# Data extract
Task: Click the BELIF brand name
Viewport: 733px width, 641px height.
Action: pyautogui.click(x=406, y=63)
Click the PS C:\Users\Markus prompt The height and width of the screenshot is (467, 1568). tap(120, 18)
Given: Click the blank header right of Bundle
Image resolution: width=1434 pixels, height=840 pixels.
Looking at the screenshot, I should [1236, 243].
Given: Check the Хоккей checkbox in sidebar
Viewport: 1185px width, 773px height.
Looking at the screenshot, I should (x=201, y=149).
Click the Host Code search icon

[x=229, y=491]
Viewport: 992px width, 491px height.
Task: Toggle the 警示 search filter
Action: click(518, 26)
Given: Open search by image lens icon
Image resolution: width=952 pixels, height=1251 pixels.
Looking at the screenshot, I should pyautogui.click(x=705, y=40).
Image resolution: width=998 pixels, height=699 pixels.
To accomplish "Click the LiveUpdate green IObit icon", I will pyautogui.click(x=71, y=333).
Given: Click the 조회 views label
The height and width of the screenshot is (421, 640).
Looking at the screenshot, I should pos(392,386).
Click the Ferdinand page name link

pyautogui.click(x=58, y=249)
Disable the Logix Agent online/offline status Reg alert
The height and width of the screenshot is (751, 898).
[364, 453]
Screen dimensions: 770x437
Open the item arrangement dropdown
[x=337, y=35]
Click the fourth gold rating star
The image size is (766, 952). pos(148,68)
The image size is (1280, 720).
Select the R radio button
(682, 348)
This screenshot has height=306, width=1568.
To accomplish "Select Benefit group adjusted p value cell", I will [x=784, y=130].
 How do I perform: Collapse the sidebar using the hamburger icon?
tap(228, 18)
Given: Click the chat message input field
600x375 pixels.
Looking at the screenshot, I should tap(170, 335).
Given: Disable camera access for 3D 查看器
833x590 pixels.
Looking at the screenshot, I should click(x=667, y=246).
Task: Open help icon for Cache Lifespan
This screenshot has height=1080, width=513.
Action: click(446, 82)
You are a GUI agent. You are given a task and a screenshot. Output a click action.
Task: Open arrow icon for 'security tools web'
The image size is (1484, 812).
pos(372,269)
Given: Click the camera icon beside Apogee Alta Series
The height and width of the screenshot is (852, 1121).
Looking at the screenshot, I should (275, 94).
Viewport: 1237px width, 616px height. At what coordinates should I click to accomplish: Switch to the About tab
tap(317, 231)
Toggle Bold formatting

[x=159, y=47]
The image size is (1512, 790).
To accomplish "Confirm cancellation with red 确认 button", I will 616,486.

# Task description
Would you return all of the data exactly as given?

# Answer to the problem
Task: Click the BELIF brand name
Viewport: 733px width, 641px height.
Action: pyautogui.click(x=406, y=63)
Click the PS C:\Users\Markus prompt The height and width of the screenshot is (467, 1568). tap(120, 18)
Given: Click the blank header right of Bundle
Image resolution: width=1434 pixels, height=840 pixels.
Looking at the screenshot, I should [1236, 243].
Given: Check the Хоккей checkbox in sidebar
Viewport: 1185px width, 773px height.
Looking at the screenshot, I should (x=201, y=149).
Click the Host Code search icon

[x=229, y=491]
Viewport: 992px width, 491px height.
Task: Toggle the 警示 search filter
Action: click(518, 26)
Given: Open search by image lens icon
Image resolution: width=952 pixels, height=1251 pixels.
Looking at the screenshot, I should pyautogui.click(x=705, y=40).
Image resolution: width=998 pixels, height=699 pixels.
To accomplish "Click the LiveUpdate green IObit icon", I will pyautogui.click(x=71, y=333).
Given: Click the 조회 views label
The height and width of the screenshot is (421, 640).
Looking at the screenshot, I should pos(392,386).
Click the Ferdinand page name link

pyautogui.click(x=58, y=249)
Disable the Logix Agent online/offline status Reg alert
The height and width of the screenshot is (751, 898).
[364, 453]
Screen dimensions: 770x437
Open the item arrangement dropdown
[x=337, y=35]
Click the fourth gold rating star
The image size is (766, 952). pos(148,68)
The image size is (1280, 720).
Select the R radio button
(682, 348)
This screenshot has height=306, width=1568.
To accomplish "Select Benefit group adjusted p value cell", I will [x=784, y=130].
 How do I perform: Collapse the sidebar using the hamburger icon?
tap(228, 18)
Given: Click the chat message input field
600x375 pixels.
Looking at the screenshot, I should tap(170, 335).
Given: Disable camera access for 3D 查看器
833x590 pixels.
Looking at the screenshot, I should click(x=667, y=246).
Task: Open help icon for Cache Lifespan
This screenshot has height=1080, width=513.
Action: click(446, 82)
You are a GUI agent. You are given a task and a screenshot. Output a click action.
Task: Open arrow icon for 'security tools web'
The image size is (1484, 812).
pos(372,269)
Given: Click the camera icon beside Apogee Alta Series
The height and width of the screenshot is (852, 1121).
Looking at the screenshot, I should (275, 94).
Viewport: 1237px width, 616px height. At what coordinates should I click to accomplish: Switch to the About tab
tap(317, 231)
Toggle Bold formatting

[x=159, y=47]
The image size is (1512, 790).
To accomplish "Confirm cancellation with red 确认 button", I will 616,486.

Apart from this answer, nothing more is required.